About this task
The lines to copy are those with "Given" in them. Pull each one from the entries below.

(Stored items)
*** Begin section ***

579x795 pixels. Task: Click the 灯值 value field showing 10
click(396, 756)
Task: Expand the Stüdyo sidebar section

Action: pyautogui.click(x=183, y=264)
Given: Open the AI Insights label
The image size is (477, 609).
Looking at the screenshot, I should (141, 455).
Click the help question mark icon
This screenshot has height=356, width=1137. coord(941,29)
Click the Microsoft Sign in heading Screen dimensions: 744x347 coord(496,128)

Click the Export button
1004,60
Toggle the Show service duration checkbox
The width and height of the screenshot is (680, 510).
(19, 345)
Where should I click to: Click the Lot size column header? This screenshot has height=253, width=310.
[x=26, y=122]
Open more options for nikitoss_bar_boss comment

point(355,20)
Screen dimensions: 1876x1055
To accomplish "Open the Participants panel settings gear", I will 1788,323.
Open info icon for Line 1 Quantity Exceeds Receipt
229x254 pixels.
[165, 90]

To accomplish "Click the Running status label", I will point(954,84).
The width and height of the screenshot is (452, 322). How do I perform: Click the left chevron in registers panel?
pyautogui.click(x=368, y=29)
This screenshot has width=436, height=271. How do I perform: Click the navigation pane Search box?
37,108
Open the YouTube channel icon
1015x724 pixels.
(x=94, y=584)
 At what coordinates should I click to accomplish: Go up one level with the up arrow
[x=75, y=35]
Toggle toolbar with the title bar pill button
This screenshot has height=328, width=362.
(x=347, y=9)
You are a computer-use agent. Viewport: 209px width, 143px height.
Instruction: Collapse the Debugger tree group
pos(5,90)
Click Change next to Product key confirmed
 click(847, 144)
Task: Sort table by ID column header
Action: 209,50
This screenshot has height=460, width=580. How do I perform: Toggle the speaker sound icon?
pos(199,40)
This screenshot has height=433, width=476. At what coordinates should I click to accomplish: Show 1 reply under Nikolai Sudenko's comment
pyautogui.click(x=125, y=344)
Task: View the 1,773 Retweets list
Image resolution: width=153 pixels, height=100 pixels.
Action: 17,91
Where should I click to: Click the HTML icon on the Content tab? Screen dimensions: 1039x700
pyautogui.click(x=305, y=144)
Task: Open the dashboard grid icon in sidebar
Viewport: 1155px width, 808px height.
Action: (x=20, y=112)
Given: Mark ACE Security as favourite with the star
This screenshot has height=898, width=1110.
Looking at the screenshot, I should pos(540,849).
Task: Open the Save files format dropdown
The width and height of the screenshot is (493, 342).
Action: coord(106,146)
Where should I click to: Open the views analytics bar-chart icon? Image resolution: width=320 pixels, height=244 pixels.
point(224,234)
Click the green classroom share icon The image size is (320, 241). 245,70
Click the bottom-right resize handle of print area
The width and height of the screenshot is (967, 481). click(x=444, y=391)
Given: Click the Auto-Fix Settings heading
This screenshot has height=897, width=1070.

*** End section ***

Answer
Given: Open the AI Insights label
Given: Mark ACE Security as favourite with the star
Given: Click the Auto-Fix Settings heading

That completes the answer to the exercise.